I was one, then I became the other, virtually overnight.

Leaving aside school years, once my bedtime and rising time were just down to me, I rapidly became a Night Owl, out of necessity.
I was a musician, who started work in a club around 9pm, and finished often as late as 2am. After that, it was off to the Casino for drinks and a little gamble, and then an all-night restaurant. Bedtime averaged about 6am. The rest of the morning never existed, as I was always away with the fairies.
In my early forties, all that changed. My profession became merely my hobby, and what was my hobby, presenting on the radio, became my profession – with slightly different hours.
For over 20 years, I presented breakfast on BBC Radio Jersey – the show started at 6am, though being an all-speech programme, including holding movers and shakers to account, there was a lot of preparation required. That meant being at the station before 5am. Luckily, living on a very small island, the drive to work at silly o’clock in the morning only took about eight minutes.

After the show, there was some three hours of various other duties, like training, to keep me well occupied until 1pm. Then off to the pub, because lunchtime was my little bit of social life. Bed-time? Around 9pm most nights, unless there was football on TV, with the alarm clock set for 4am.
It became such a habit, being up with the Lark, or even before it, that well into retirement, I remain an early riser, as is Mrs B., and compared to most of our contemporaries, we are very early bed-goers. We rarely venture out in the evenings, and are usually tucked up by 9pm or soon after.
I am writing this in mid-afternoon, and am already a trifle fatigued. By 9pm, I will be falling asleep, ready to rise again in the morning, (hopefully!!) around 6.30am. Not a bad life for a confirmed Morning Lark.
“Morning Lark” or “Night Owl”?

I know that it is much better, energetically, to wake up early in the morning. I’ve experienced it so many times in my life. Plus, the current season – early summer – is the best time to wake up early. Blue sky – even here in Moscow. Bright sun. Green trees. Sharp shadows on the asphalt. The feeling that summer is endless, just like the blue sky up above. I remember it since elementary school in the early 1980s: the three-month summer holiday, early June especially, were the happiest days of my life.
Yet, I am a Night Owl.
I discovered it back in middle school. I hated to wake up at seven in the morning. In the Soviet Union, radio was on until midnight; it was the state policy, and there was no radio except for the state radio channels. We only had three stations. At 11 pm, they were usually broadcasting some ‘light’ music. That was cool; to me, it was like some threshold from evening to nighttime. I loved listening to it.
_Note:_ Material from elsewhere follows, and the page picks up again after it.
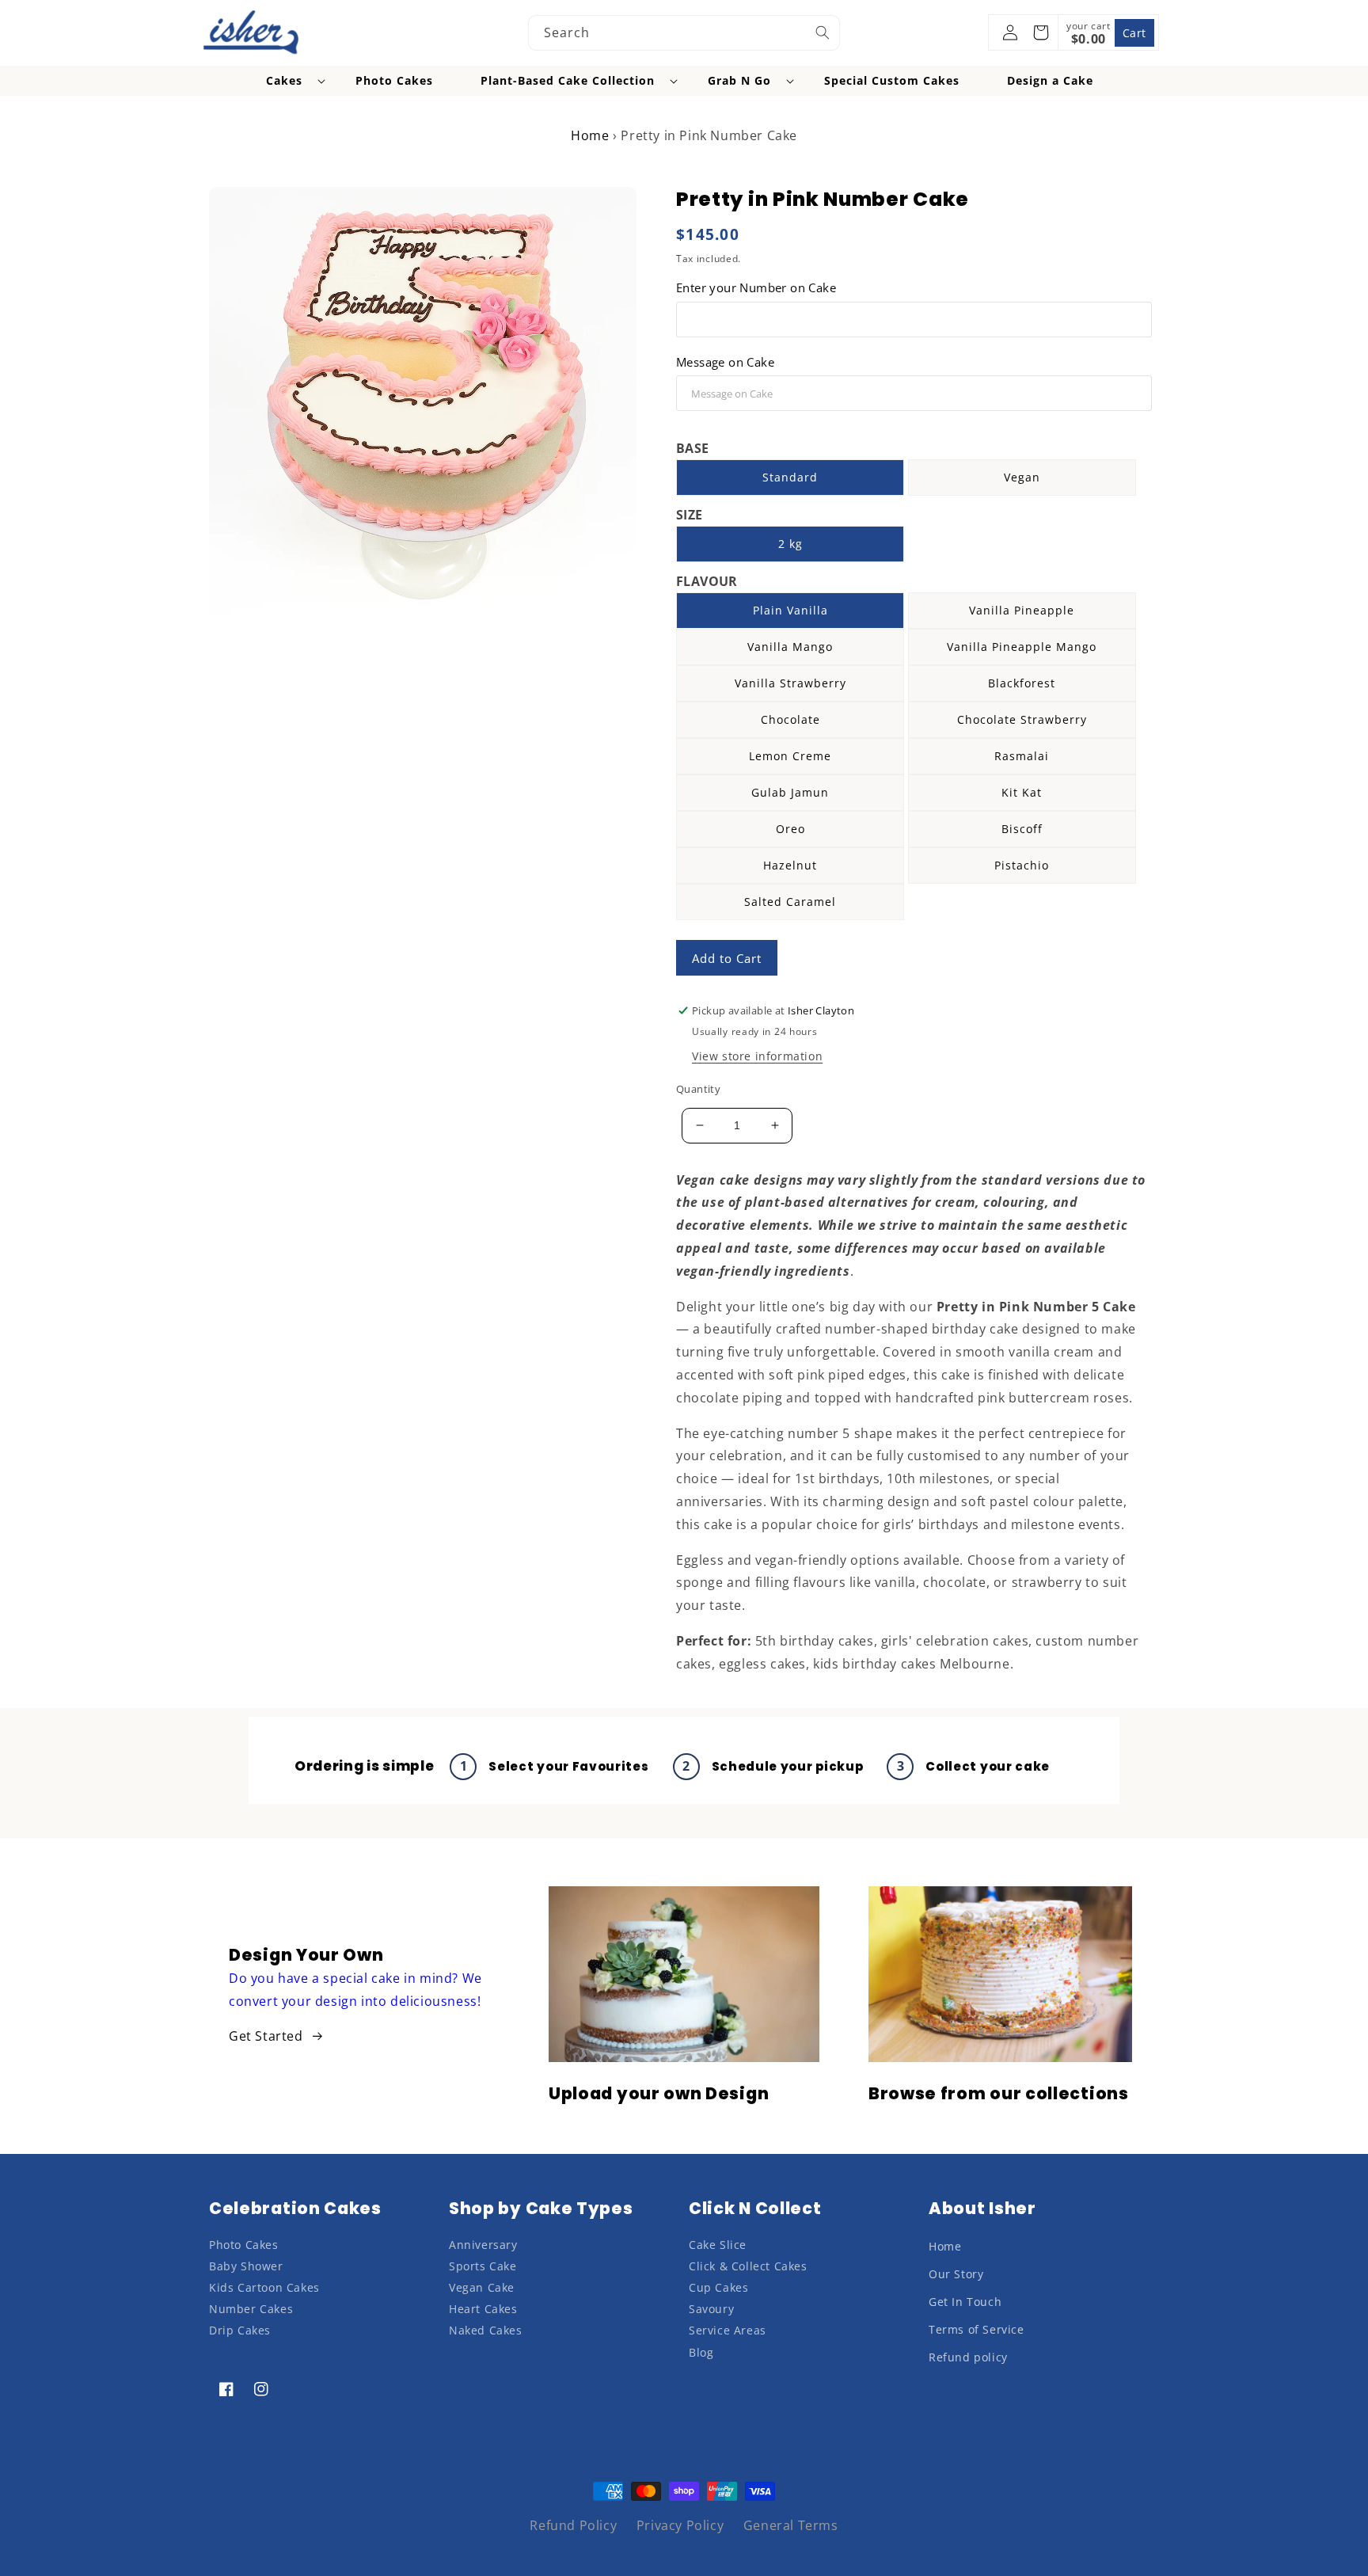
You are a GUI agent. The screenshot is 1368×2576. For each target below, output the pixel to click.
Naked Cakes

Plenty of private FM music channels have popped up since 1991. They played music all night, and that was also some of the happiest times – to listen to those airs. I was sixteen, listening to all this music that you couldn’t hear on the air even two or three years previously.
My office life became my nightmare as I had to wake up early. Yet, I was going to bed at around 1 or 2 am: I was suffering from chronic lack of sleep.
Now, as I work from home as a copywriter, I don’t have to wake up early. I live in paradise… Wait! I’ve got two daughters: they are nine and seven. They go to school.
And now, I am that poor bastard who goes to bed at 2 am and still gets up at 7:30 am to drive ’em to school.
“Morning Lark” or “Night Owl”?

When you’re a teenager, being cool is what life is all about. You stay up until two; or at least tell your friends you did. Then you sleep until noon on Saturday. You know why? Because your so damn cool, that’s why.
I was never cool. I suppose it’s too late to turn my collar up and start being one of the cool kids now. I just have to suck it up and admit to my morning person, complete with a nerdy lifestyle. When I was in school, I would set my alarm clock each night before going to bed, then turn it off before the alarm went off in the morning. I didn’t like the sound it made and I never needed one. In fact, I don’t even have a clock in my bedroom at all now. I simply wake up.
I’ll tell you how bad that is; this time of year, it starts to get light before five here. I wake up but stay in bed. It’s too early to get up. So, I’m just kinda’ laying there, wondering what all the cool kids are doing. Then I get bored and get up about 5:45 or so. I’ll make breakfast, walk the dogs, and wonder if the cool kids are still asleep.

If I lay in bed until ten, I’m just exhausted the rest of the day. There is a price I pay for all my larkiness; I go to bed early, as in way too early. I have always needed a full night’s sleep and if I can’t get seven hours in, I’m tired the next day. So, my idea of a late night is like ten or ten-thirty (22:30) and I normally don’t stay up that late unless we have company. For some reason I can’t explain, I’m happy to stay up then.
I’ll close by mentioning that the phrase “morning lark” is not something I have seen previously. I assume it’s related to some British thing or another. No doubt Monty Python has used it to attack the dreaded French early in the morning. They’re cool you know.